You are viewing a plain text version of this content. The canonical link for it is here.
Posted to commits@arrow.apache.org by ra...@apache.org on 2019/08/09 12:54:35 UTC
[arrow] branch master updated: ARROW-6137: [C++][Gandiva] Change
output format of castVARCHAR(timestamp) in Gandiva
This is an automated email from the ASF dual-hosted git repository.

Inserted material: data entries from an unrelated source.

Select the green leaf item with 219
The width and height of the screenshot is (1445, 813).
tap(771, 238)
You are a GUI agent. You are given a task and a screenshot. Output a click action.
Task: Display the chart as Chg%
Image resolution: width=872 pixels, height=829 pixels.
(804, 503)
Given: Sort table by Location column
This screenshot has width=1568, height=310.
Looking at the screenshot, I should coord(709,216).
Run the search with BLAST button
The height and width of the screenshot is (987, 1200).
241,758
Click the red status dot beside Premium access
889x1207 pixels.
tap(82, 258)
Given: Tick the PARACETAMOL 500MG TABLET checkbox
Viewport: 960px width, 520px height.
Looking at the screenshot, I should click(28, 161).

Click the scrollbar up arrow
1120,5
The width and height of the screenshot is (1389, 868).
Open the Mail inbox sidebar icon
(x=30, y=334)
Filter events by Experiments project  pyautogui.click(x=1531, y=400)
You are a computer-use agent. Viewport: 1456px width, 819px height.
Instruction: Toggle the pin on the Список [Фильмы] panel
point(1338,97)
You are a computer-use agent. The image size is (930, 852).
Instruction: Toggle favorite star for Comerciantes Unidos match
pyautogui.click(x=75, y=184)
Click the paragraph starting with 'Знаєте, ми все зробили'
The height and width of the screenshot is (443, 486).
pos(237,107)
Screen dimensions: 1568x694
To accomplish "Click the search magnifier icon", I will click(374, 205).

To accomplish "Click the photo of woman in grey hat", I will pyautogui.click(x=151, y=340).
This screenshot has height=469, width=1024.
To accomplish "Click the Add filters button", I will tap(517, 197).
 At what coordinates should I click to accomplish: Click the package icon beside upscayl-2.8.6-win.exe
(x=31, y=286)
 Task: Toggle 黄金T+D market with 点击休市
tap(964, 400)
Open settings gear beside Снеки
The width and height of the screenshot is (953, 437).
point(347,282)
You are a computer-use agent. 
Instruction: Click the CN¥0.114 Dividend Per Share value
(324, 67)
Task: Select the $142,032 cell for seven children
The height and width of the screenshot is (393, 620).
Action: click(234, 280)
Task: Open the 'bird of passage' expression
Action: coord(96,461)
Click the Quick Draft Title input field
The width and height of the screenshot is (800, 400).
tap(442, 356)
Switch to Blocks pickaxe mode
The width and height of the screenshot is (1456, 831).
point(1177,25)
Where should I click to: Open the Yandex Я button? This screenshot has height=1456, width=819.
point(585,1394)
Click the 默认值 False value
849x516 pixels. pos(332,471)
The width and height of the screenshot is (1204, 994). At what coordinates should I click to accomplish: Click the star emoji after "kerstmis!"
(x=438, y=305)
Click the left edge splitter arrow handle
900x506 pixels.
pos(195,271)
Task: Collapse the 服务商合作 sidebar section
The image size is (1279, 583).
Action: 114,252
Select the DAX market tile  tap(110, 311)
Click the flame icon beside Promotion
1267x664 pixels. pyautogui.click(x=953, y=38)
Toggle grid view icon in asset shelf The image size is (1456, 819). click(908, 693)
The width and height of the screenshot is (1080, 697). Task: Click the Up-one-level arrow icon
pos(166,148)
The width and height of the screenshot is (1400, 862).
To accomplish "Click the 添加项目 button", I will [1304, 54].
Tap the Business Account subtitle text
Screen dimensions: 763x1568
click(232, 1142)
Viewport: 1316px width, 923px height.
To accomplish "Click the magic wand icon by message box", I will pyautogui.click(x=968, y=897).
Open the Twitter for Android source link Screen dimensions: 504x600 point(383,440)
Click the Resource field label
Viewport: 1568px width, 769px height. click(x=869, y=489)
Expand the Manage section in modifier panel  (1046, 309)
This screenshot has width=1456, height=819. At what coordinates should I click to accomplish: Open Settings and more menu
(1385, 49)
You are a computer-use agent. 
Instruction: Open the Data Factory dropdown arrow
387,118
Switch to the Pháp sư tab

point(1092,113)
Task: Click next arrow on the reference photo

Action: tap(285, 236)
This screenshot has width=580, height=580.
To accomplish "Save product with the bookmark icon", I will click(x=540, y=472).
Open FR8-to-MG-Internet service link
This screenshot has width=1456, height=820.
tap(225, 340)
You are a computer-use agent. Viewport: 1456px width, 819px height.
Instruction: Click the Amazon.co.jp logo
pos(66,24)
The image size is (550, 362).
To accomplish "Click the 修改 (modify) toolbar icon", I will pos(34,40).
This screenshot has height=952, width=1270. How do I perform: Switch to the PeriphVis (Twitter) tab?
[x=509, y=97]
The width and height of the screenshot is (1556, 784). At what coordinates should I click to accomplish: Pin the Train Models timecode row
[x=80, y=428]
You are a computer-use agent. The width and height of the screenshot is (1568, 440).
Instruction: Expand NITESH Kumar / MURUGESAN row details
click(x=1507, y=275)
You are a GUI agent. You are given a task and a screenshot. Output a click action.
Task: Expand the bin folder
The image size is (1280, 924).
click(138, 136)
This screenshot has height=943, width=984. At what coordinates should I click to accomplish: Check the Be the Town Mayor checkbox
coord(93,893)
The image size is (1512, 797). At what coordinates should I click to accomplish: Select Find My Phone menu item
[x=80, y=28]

ravindra pushed a commit to branch master
in repository https://gitbox.apache.org/repos/asf/arrow.git
The following commit(s) were added to refs/heads/master by this push:
new efeecfb ARROW-6137: [C++][Gandiva] Change output format of castVARCHAR(timestamp) in Gandiva
efeecfb is described below
commit efeecfb21f2f6c46ef9267ffec3a79ba8fb792e3
Author: Prudhvi Porandla <pr...@icloud.com>
AuthorDate: Fri Aug 9 18:24:10 2019 +0530
ARROW-6137: [C++][Gandiva] Change output format of castVARCHAR(timestamp) in Gandiva
Format timestamp to yyyy-MM-dd hh:mm:ss.sss
Closes #5014 from pprudhvi/timestamp-to-string and squashes the following commits:
3cfad34ba <Prudhvi Porandla> do not hardcode ts length
f1867e815 <Prudhvi Porandla> add java unittest
93c6bf490 <Prudhvi Porandla> use iomanip to format timestamp
35e74318a <Prudhvi Porandla> uset inttypes.h
c3ea53885 <Prudhvi Porandla> cast to long long int
1e389e2a6 <Prudhvi Porandla> use snprintf, return const char*
73c39f41e <Prudhvi Porandla> error message if out_len is negative
838947307 <Prudhvi Porandla> return empty string if out_len is zero
637562282 <Prudhvi Porandla> refactor
124b6dc34 <Prudhvi Porandla> correct castVarchar(timestamp) method
Authored-by: Prudhvi Porandla <pr...@icloud.com>
Signed-off-by: Pindikura Ravindra <ra...@dremio.com>
---
cpp/src/gandiva/precompiled/time.cc | 37 ++++++++--
cpp/src/gandiva/precompiled/time_test.cc | 19 +++++
cpp/src/gandiva/precompiled/types.h | 1 +
.../arrow/gandiva/evaluator/ProjectorTest.java | 80 ++++++++++++++++++++++
4 files changed, 131 insertions(+), 6 deletions(-)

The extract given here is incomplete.